TRANS-LUX REPORTS THIRD QUARTER 2011 RESULTS

TRANS-LUX REPORTS THIRD QUARTER 2011 RESULTS

NORWALK, CT, November 18, 2011 – Trans-Lux Corporation (OTC: TNLX), a leading supplier of programmable electronic information displays and next generation LED lighting, today reported financial results for the third quarter ended September 30, 2011.  Trans-Lux President and Chief Executive Officer J.M. Allain made the announcement.

Third Quarter 2011

Revenues for the third quarter 2011 remained level with the third quarter 2010 at $7.1 million.  Trans-Lux recorded a loss from continuing operations for the third quarter of $1.9 million (-$0.79 per share), compared with a loss from continuing operations of $1.2 million (-$0.50 per share) in the third quarter of 2010.  The 2011 third quarter loss includes an $0.8 million charge to the reserve for obsolete inventory, while last year’s third quarter loss included a $1.0 million restructuring charge and a $0.5 million charge to write-off engineering software.  The Company incurred negative EBITDA from continuing operations of $0.3 million, compared with positive EBITDA from continuing operations of $0.5 million in 2010.  Without the charge to the reserve for obsolete inventory in 2011 and the restructuring charge and write-off in 2010, EBITDA from continuing operations would have been a positive $493,000 for the three months ended September 30, 2011, compared to a positive $540,000 for the three months ended September 30, 2010.  The Company continues to reduce operating costs and in the third quarter of 2011 outsourced the human resources department and benefits.  The 2010 restructuring costs consist of employee severance pay, facility closing costs representing primarily lease termination and asset write-off costs, and other fees directly related to the restructuring plan.
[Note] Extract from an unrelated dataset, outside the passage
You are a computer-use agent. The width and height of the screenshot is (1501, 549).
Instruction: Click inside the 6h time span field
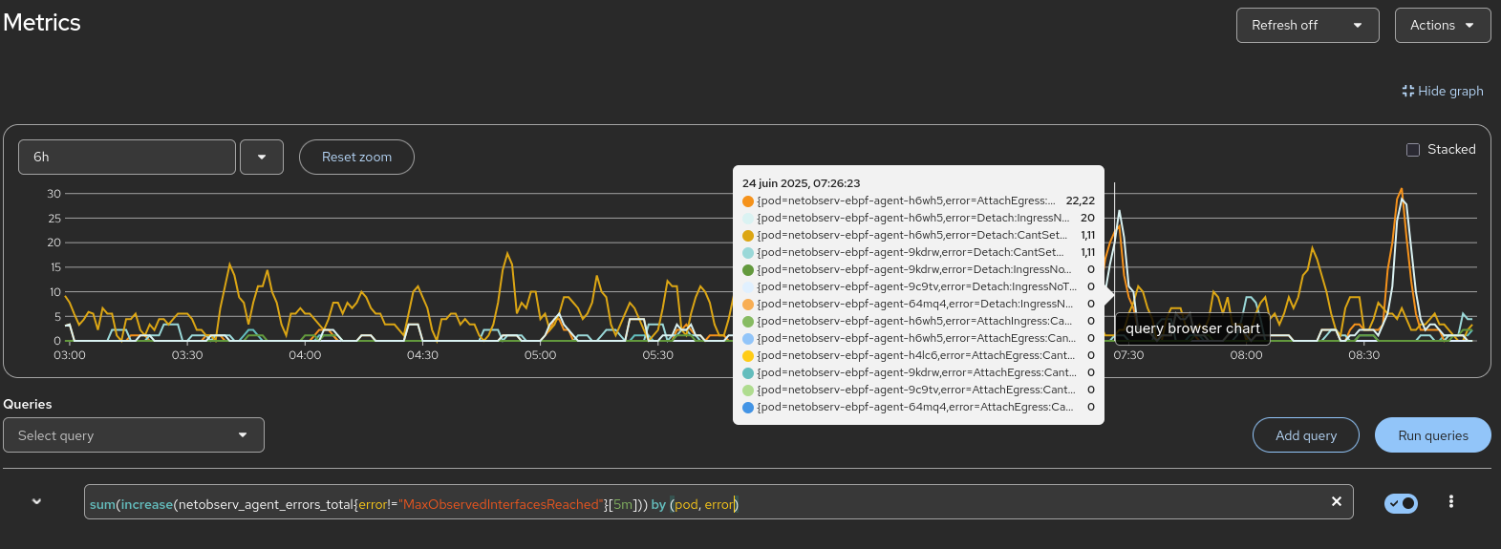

“The third quarter results reflect level revenues, but a continued improvement in our gross margins,” said Mr. Allain.  “In the fourth quarter, we began to deliver our new LED lighting products and successfully completed our financial restructuring, which gives us the ability to further our investment in the next generation of LED signage and lighting solutions and position us for long-term growth.”

Nine Months Ended September 30, 2011

Trans-Lux reported revenues for the nine-month period ended September 30, 2011 of $17.1 million, down from $18.7 million for the nine-month period ended September 30, 2010.  Trans-Lux incurred a loss from continuing operations of $5.2 million (-$2.14 per share) during the first nine months of 2011, versus the $5.3 million loss from continuing operations (-$2.16 per share) reported for the same nine-month period in 2010.  This year’s loss includes an $0.8 million charge to the reserve for obsolete inventory and last year’s loss included the $1.0 million restructuring charge and the $0.5 million charge to write-off engineering software.  The Company incurred negative EBITDA from continuing operations of $574,000, compared with negative EBITDA from continuing operations of $41,000 during the same nine-month period in 2010.  Without the charge for obsolete inventory in 2011 and the restructuring charge and write-offs in 2010, EBITDA from continuing operations would have been a positive $226,000 for the nine months ended September 30, 2011 compared with a positive $1.5 million for the nine months ended September 30, 2010.

(Table of Operations below)

Safe Harbor Statement under the Private Securities Litigation Reform Act of 1995

The Company may, from time to time, provide estimates as to future performances.  These forward-looking statements will be estimates and may or may not be realized by the Company.  The Company undertakes no duty to update such forward-looking statements.  Many factors could cause actual results to differ from these forward-looking statements, including loss of market share through competition, introduction of competing products by others, pressure on prices from competition or purchasers of the Company’s products, interest rate and foreign exchange fluctuations, terrorist acts and war.